The biggest issue with the Sphinx autodoc extension’s module-introspection is that it is difficult to control which members to inspect, and doubly so when recursing or imported-members are being inspected.

Therefore, it is strongly advised that your python modules define __all__, which controls which objects are imported when from module import * syntax is used. It is also advised to do this step from the perspective of python modules acting as bindings for C++ modules.

__all__ is respected by multiple stages of the documentation generation process (introspection, autosummary stub generation, etc).

This has two notable effects:

  1. Items that your module imports will not be considered when determining the items to be documented.
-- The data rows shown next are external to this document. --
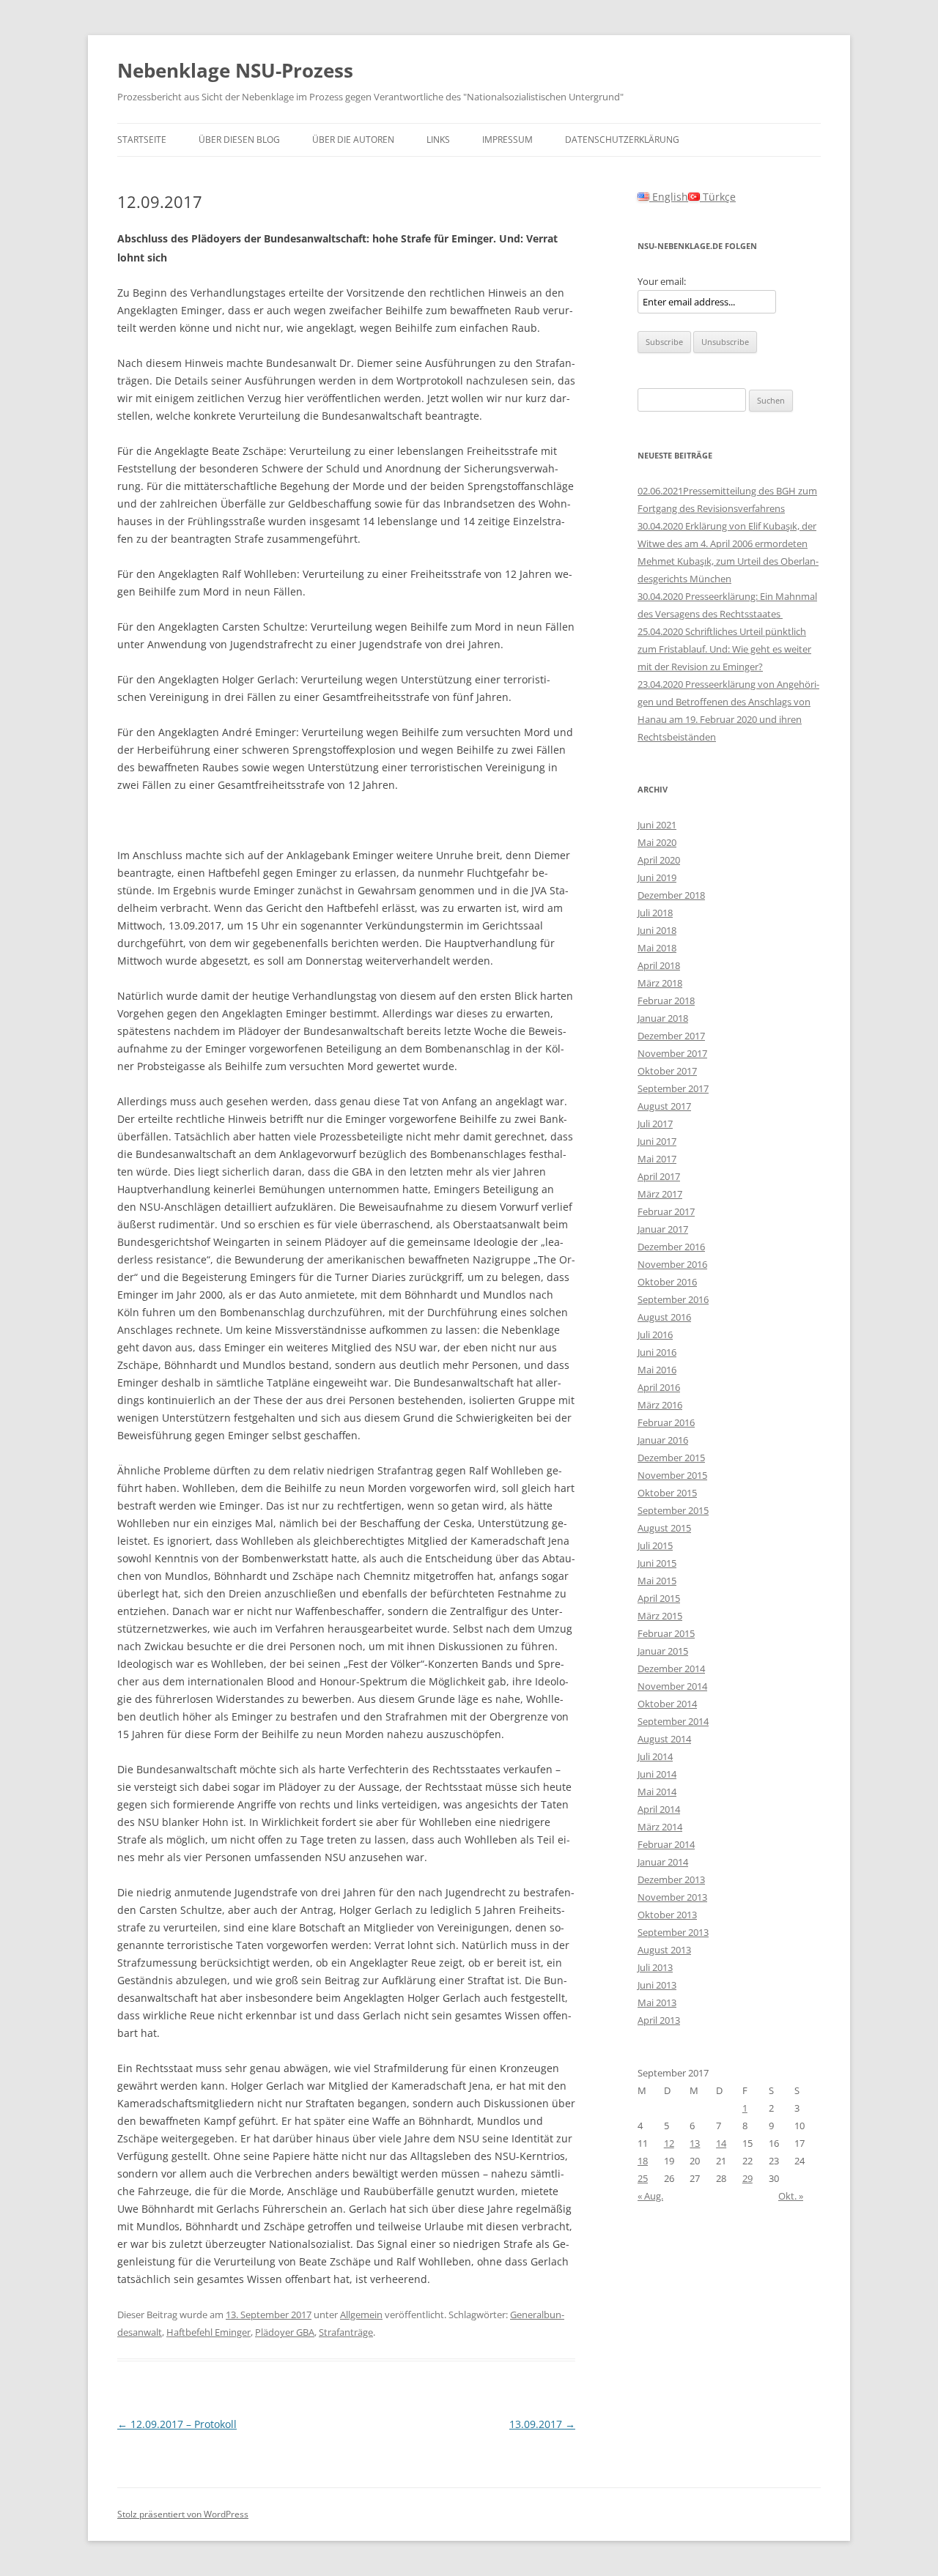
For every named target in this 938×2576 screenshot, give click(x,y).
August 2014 (664, 1738)
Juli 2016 (655, 1334)
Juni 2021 (657, 824)
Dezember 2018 (671, 895)
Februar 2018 (666, 1000)
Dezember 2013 (671, 1879)
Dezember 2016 (671, 1246)
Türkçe (718, 197)
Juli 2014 (655, 1756)
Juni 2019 (657, 877)
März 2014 (660, 1826)
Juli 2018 (655, 912)
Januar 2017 (663, 1229)
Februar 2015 (666, 1633)
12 (669, 2143)
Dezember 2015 (671, 1457)
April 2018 (659, 965)
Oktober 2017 (667, 1070)
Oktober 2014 (667, 1703)
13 (695, 2143)
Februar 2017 (666, 1211)
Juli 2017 (655, 1123)
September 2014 (673, 1721)
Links (438, 139)
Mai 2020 (657, 842)
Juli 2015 (655, 1545)
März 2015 (660, 1615)
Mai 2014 (657, 1791)
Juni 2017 (657, 1141)
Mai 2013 (657, 2002)
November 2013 (672, 1897)
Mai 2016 (657, 1369)
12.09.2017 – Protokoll (177, 2424)
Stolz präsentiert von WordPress (182, 2514)
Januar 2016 (663, 1440)
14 (721, 2143)
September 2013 (673, 1932)
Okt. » (790, 2195)
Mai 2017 (657, 1158)
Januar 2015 (663, 1651)
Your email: (662, 281)
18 (643, 2160)
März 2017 (660, 1193)
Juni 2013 (657, 1985)
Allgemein (361, 2314)
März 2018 (660, 983)
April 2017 (659, 1176)
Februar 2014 (666, 1844)
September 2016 (673, 1299)
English (668, 197)
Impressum (507, 139)
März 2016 (660, 1404)
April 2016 (659, 1387)
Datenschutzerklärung (622, 139)
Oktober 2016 (667, 1281)
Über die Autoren (353, 139)
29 (747, 2178)
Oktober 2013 (667, 1914)
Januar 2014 (663, 1861)
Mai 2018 (657, 947)
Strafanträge (346, 2332)
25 (643, 2178)
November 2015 (672, 1475)
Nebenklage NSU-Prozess (235, 70)
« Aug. (650, 2195)
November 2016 (672, 1264)
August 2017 (664, 1106)
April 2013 (659, 2020)
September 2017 (673, 1088)
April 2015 (659, 1598)
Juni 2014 (657, 1774)
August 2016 (664, 1317)
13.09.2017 (542, 2424)
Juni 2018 (657, 930)
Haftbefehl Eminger (208, 2332)
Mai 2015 (657, 1580)
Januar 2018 (663, 1018)
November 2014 (672, 1686)
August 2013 (664, 1949)
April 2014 (659, 1809)
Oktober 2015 (667, 1492)
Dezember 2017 (671, 1035)
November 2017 (672, 1053)
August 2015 (664, 1527)
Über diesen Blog (239, 139)
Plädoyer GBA (284, 2332)
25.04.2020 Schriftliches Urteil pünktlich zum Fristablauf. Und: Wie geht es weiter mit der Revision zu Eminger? (724, 649)
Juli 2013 (655, 1967)
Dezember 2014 (671, 1668)
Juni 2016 (657, 1352)
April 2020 (659, 859)
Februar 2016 (666, 1422)
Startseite (141, 139)
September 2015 (673, 1510)
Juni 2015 (657, 1563)
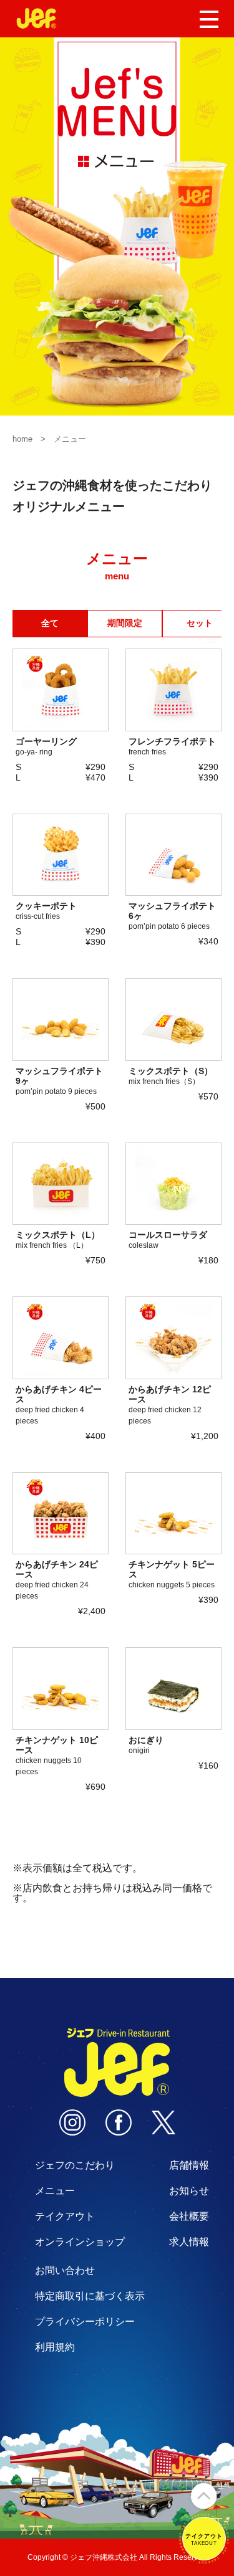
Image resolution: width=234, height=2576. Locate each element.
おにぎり (146, 1745)
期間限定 (124, 623)
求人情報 (189, 2241)
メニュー (55, 2190)
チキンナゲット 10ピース (57, 1755)
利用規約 (55, 2347)
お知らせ (189, 2190)
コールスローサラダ (168, 1240)
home (22, 439)
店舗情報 (189, 2165)
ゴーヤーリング (46, 746)
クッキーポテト (46, 911)
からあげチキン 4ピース (59, 1404)
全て (50, 623)
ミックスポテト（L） (58, 1240)
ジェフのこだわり (75, 2165)
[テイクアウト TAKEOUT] (204, 2558)
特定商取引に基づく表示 (90, 2296)
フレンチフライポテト (172, 746)
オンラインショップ (80, 2241)
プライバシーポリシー (85, 2321)
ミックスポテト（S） (171, 1076)
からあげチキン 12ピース (170, 1404)
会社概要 (189, 2216)
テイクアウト (65, 2216)
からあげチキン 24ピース (57, 1579)
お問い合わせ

This speeds up documentation generation.

  2. Prevents unnecessary or unwanted autosummary stubs from being generated and included in your docs.

  3. Optimizes the import-time of your module when star-imports are used in other modules.

  4. Unclutters imported namespaces for easier debugging.

  5. Reduces “duplicate object” Sphinx warnings, because the number of imported targets with the same name is reduced to one.

Other common sources of docstring syntax warnings:

  1. Indentation / whitespace mismatches in docstrings.

  2. Improper usage or lack-of newlines where required. e.g. for an indented block.

C++ docstring issues

As a boon to users of the new system, and because default bindings-generated initialization docstrings typically make heavy use of asterisks and backticks, these are automatically escaped at docstring-parse time.

Please note that the pybind11_builtins.pybind11_object object Base is automatically hidden from class pages.